## Set task
Rewrite the entries below, replacing "icon" with "symbol" and keeping everything else unchanged. Leave the pictures out of your version.

## Supplied entries
• • •
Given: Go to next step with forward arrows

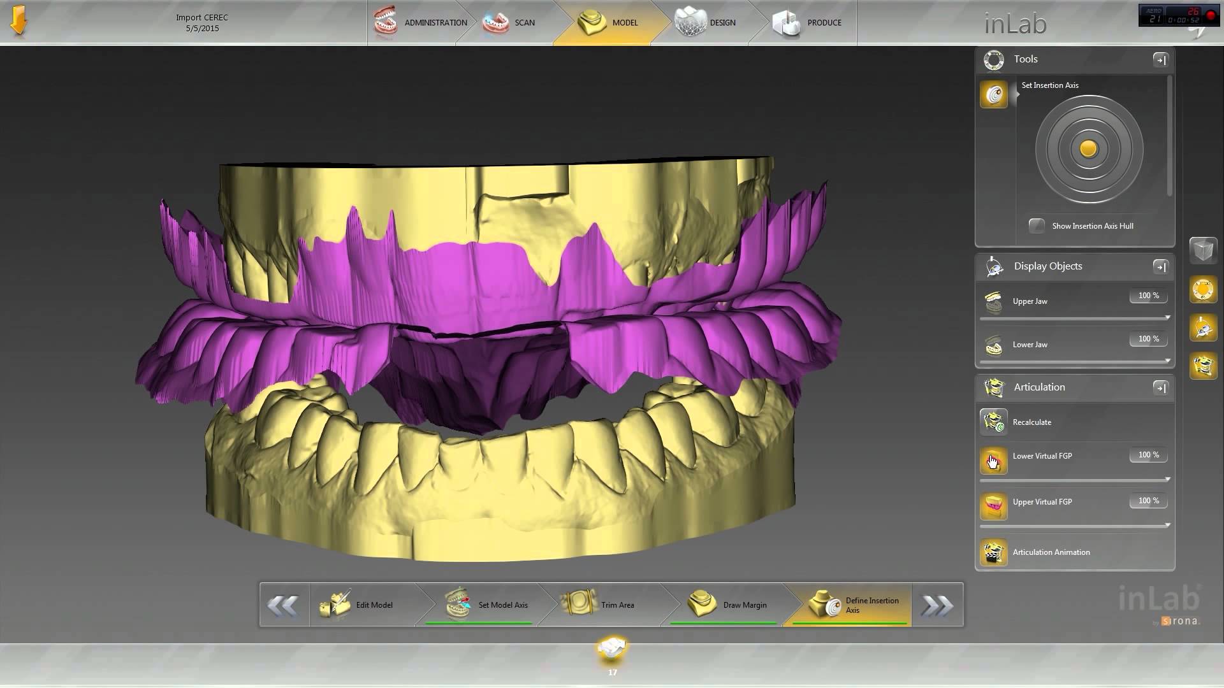Looking at the screenshot, I should pyautogui.click(x=937, y=605).
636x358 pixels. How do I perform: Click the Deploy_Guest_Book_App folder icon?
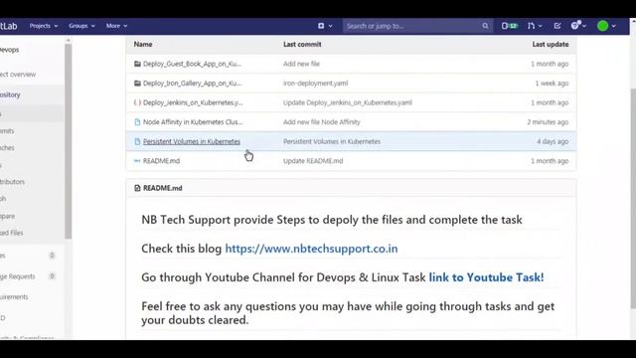[137, 64]
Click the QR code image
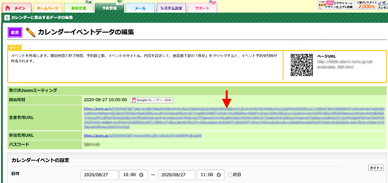Viewport: 388px width, 183px height. (x=302, y=65)
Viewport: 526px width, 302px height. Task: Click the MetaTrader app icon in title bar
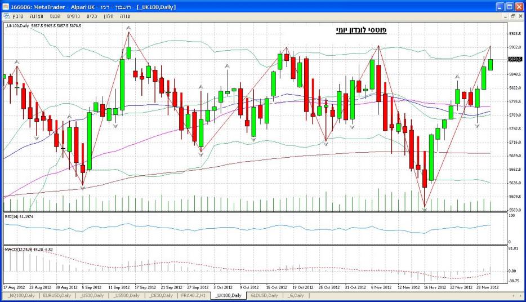click(6, 6)
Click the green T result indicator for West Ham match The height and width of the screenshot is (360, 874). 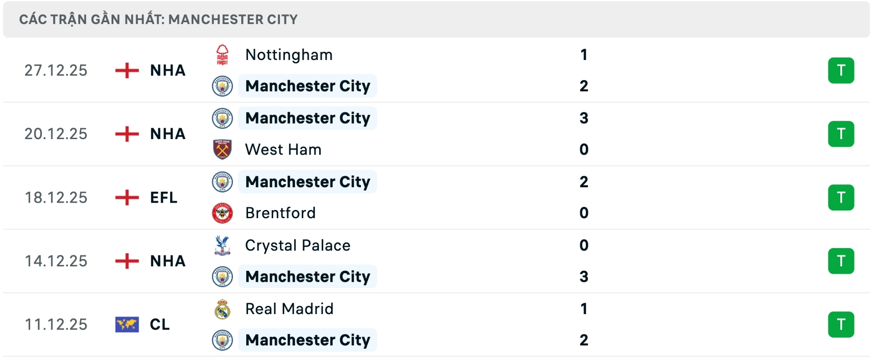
• • •
## Expected output
Given: Go to next step with forward arrows

Looking at the screenshot, I should pyautogui.click(x=937, y=605).
636x358 pixels. How do I perform: Click the Deploy_Guest_Book_App folder symbol?
[137, 64]
Click the QR code image
Viewport: 388px width, 183px height. (x=302, y=65)
Viewport: 526px width, 302px height. Task: Click the MetaTrader app symbol in title bar
click(6, 6)
Click the green T result indicator for West Ham match The height and width of the screenshot is (360, 874). 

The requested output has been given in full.